The "password" auth system stores password as plaintext!

Question

The "password" auth system stores password as plaintext!

crazyscientist opened this issue 2 years ago · comments

A comment in #222 gives instructions on how to create a user for local authentication (aka. password auth system). This instruction is shared in #244. Also, #268 encourages people to use the password auth system.

There is just one problem: The password is stored as plaintext in the database.

Example:

>>> from helios_auth.models import User
>>> u = User.objects.create(user_type='password',user_id='nemo@example.com', info={"name": "Andreas", "password": "my-secret-password"}, admin_p=True)
>>> u.user_id, u.info
('nemo@example.com', {'name': 'Andreas', 'password': 'my-secret-password'})

Ben Adida · Answer 1 · Tue Jan 31 2023 22:42:24 GMT+0800 (China Standard Time)

Yes, in plaintext, by design. I know this sounds scary at first, but consider the following:

the password is randomly generated by Helios, not selected by the user, so it's not going to be reused anywhere else.
it's per election, so it's valid only for casting a single vote.
it has to be sent to the user by email.

Put all of those together, and there's little value and a good bit of cost to hashing/bcrypting these passwords.

If they were broad-purpose user-selected passwords, that would be a very different story.

Andreas Hasenkopf · Answer 2 · Tue Jan 31 2023 23:18:44 GMT+0800 (China Standard Time)

Thanks for the quick reply.

Having spent only a few hours with the UI and source code I have noticed two different "user" models:

Voter, which also stores a plaintext password and seems to be the model you are referring to.
User, which is the model used for admins and election organizers.

For the Voter model, which is used for authentication during the voting process, your design choices make perfect sense to me.

But the password stored in the User model, which is used for the log in of admins and election organizers, is not a one-time password. Storing it as plaintext might be considered a bit risky.

Ben Adida · Answer 3 · Tue Jan 31 2023 23:56:18 GMT+0800 (China Standard Time)

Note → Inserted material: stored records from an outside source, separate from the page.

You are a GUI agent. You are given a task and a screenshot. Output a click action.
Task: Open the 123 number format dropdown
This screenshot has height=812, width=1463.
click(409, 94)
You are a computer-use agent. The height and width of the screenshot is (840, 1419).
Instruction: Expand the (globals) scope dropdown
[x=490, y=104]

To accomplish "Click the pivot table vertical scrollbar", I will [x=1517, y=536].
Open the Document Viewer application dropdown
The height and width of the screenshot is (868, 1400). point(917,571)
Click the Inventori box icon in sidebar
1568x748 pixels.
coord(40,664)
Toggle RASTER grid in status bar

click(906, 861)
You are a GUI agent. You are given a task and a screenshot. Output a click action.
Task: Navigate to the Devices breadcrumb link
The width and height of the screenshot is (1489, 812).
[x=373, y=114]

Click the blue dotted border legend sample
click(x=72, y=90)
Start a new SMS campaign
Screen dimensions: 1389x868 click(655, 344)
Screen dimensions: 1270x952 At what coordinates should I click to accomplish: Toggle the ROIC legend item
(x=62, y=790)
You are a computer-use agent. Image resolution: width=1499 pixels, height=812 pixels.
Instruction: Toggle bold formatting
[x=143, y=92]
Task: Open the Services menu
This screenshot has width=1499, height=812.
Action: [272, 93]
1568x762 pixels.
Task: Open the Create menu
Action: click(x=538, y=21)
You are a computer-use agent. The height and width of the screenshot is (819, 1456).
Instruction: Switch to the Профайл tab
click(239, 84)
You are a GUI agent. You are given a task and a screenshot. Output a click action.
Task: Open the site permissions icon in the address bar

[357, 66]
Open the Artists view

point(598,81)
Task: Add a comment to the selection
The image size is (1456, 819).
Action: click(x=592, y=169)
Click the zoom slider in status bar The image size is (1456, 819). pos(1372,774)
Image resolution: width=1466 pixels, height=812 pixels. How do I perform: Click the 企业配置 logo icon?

Hi @crazyscientist you're right about where it's stored, but to be clear password-type users are never election organizers / admins. I agree with you that, if they were, that would be a more problematic design.

Andreas Hasenkopf · Answer 4 · Wed Feb 01 2023 00:05:54 GMT+0800 (China Standard Time)

password-type users are never election organizers / admins

While this is true for the publicly available service, which only offers Google and GitHub, for a self-hosted server this might not be true. It only takes two env. variables to force the server to use password-type users.

PS: Sorry for dragging you into this discussion. My original intent was only to share my discovery with people inclined to host their own service and disable 3rd party authentication services.